Saved data entries
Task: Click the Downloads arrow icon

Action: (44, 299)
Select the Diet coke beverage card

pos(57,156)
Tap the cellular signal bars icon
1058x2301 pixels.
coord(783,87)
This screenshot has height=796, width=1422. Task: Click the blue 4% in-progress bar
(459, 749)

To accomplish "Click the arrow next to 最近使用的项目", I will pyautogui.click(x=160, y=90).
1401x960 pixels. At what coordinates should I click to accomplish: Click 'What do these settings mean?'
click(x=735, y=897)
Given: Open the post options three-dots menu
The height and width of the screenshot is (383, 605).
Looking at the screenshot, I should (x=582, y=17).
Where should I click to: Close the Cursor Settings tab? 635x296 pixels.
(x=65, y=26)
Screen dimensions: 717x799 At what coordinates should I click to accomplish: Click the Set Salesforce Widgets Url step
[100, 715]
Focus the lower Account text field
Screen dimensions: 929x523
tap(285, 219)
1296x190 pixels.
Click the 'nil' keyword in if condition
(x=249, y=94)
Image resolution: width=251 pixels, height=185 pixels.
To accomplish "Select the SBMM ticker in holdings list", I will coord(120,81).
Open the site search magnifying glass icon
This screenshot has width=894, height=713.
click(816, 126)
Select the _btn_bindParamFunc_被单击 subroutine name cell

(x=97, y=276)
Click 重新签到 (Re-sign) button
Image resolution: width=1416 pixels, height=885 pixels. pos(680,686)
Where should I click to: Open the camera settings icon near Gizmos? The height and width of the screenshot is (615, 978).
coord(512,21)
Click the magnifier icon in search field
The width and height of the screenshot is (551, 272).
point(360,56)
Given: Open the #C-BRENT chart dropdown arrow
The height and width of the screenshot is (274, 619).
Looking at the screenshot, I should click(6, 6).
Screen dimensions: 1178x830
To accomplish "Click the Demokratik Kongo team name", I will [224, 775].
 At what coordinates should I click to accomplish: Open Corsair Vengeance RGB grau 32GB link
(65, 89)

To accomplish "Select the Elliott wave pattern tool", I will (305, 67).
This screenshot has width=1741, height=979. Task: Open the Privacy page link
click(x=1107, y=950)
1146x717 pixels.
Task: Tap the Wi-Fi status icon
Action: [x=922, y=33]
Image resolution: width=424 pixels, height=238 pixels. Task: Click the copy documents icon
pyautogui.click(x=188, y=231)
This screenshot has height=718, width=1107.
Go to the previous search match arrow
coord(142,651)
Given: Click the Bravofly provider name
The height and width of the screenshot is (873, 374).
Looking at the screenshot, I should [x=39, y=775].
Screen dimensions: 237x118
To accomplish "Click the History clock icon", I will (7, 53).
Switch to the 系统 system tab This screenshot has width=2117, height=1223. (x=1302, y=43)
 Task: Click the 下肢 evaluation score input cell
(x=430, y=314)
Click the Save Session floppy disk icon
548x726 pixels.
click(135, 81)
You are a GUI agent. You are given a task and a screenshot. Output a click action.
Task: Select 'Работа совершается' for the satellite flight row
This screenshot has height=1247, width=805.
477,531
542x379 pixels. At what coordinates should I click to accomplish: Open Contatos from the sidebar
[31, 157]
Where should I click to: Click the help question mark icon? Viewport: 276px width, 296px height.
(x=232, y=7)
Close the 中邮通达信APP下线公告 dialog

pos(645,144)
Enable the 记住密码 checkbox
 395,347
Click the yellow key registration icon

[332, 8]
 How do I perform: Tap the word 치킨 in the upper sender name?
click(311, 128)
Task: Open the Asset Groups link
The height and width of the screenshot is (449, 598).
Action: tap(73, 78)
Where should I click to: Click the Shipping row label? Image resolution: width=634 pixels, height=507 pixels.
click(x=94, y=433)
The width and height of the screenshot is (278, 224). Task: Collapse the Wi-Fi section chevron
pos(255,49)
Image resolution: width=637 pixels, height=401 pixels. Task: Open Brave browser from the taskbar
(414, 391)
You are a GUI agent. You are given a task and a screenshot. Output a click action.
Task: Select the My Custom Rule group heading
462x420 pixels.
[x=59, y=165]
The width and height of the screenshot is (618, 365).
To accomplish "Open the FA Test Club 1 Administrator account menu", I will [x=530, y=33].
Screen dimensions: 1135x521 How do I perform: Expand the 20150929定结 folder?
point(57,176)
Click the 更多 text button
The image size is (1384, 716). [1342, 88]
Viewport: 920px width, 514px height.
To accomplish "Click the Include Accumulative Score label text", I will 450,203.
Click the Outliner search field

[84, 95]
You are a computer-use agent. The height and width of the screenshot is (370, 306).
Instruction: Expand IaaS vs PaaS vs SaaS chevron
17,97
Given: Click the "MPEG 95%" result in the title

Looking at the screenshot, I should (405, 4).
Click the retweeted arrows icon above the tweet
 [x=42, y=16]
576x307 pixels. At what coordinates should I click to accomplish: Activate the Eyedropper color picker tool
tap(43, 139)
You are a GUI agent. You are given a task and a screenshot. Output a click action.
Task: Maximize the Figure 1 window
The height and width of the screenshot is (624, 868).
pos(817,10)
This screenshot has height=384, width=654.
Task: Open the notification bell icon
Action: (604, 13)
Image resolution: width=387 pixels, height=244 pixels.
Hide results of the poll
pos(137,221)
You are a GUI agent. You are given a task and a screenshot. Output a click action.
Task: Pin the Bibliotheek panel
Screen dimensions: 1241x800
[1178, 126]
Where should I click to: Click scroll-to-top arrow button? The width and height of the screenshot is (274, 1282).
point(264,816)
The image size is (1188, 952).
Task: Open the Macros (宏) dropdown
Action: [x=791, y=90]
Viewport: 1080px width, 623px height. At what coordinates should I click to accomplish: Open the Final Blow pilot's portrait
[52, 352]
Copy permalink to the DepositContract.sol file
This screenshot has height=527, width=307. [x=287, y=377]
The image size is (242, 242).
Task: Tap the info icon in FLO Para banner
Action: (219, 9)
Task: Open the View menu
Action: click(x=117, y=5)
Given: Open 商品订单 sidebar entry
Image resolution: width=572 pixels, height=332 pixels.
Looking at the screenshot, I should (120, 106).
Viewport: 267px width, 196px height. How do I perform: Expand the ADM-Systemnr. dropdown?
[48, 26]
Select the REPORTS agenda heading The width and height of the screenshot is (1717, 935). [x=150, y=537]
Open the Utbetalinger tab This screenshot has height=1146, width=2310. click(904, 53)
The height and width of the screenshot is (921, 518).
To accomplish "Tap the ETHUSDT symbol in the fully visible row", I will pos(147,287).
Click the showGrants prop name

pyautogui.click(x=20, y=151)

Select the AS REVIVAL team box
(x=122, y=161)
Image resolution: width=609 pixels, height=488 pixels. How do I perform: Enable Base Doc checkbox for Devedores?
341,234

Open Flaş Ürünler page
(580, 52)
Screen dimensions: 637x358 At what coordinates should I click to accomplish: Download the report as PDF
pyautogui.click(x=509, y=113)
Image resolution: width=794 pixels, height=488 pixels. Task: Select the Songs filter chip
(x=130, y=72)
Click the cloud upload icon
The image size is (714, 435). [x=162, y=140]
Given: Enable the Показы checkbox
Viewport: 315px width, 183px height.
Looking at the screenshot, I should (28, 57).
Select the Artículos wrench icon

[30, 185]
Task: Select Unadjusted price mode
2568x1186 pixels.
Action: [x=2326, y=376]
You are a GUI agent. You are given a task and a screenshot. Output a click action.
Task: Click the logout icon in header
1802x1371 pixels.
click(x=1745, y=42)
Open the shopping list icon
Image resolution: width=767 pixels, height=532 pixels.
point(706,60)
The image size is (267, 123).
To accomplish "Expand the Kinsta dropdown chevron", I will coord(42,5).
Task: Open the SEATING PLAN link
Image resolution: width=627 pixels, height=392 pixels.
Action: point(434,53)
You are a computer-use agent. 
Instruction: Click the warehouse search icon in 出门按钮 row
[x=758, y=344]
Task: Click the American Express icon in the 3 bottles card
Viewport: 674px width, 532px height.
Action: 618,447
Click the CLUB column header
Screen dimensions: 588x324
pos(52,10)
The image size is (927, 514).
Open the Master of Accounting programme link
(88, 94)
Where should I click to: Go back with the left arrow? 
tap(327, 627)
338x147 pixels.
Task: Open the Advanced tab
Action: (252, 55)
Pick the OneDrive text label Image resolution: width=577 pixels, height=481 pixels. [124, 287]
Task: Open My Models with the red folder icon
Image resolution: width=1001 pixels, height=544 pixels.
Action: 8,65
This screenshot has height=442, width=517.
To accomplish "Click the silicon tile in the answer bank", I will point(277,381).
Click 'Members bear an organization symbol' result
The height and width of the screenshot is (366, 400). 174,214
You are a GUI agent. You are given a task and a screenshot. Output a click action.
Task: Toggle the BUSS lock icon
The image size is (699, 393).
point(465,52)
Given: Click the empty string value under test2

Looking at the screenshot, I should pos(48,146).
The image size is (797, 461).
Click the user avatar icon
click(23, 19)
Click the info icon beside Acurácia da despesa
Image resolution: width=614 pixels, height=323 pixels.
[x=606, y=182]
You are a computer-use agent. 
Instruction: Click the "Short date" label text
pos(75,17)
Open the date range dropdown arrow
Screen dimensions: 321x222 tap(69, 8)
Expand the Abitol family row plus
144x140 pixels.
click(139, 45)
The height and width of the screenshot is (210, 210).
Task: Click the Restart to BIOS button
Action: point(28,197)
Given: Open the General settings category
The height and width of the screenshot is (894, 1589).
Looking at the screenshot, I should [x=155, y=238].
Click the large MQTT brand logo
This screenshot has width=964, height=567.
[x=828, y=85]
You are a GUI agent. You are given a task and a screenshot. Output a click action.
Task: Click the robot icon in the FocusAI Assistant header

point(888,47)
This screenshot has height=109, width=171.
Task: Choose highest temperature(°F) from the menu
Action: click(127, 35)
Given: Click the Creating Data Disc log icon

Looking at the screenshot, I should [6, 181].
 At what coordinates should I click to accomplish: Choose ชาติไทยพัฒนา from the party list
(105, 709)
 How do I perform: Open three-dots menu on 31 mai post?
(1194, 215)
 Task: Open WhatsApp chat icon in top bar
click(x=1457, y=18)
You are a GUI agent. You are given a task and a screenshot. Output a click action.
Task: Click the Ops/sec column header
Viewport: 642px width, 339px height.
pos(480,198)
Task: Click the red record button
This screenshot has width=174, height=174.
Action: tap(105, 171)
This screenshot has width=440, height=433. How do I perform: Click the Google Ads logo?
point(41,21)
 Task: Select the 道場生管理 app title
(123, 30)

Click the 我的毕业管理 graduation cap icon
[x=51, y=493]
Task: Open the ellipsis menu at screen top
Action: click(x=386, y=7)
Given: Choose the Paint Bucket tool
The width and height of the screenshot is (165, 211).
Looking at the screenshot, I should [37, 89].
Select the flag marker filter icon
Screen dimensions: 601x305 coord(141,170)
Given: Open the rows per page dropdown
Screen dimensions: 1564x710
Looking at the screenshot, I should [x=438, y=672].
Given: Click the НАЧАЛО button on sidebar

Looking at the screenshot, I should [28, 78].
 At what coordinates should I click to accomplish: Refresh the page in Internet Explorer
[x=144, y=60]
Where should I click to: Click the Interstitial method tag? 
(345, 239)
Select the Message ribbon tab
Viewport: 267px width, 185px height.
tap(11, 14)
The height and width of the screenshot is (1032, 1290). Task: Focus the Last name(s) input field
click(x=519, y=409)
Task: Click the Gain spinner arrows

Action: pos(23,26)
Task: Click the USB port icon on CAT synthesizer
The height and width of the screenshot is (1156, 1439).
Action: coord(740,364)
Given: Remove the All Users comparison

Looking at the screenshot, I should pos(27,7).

> SET EXERCISE
Please gather every line of the material above that contains the word "Expand", copying each one in full.

> TASK RESULT
Screen dimensions: 1135x521 How do I perform: Expand the 20150929定结 folder?
Instruction: Expand IaaS vs PaaS vs SaaS chevron
Viewport: 267px width, 196px height. How do I perform: Expand the ADM-Systemnr. dropdown?
To accomplish "Expand the Kinsta dropdown chevron", I will coord(42,5).
Expand the Abitol family row plus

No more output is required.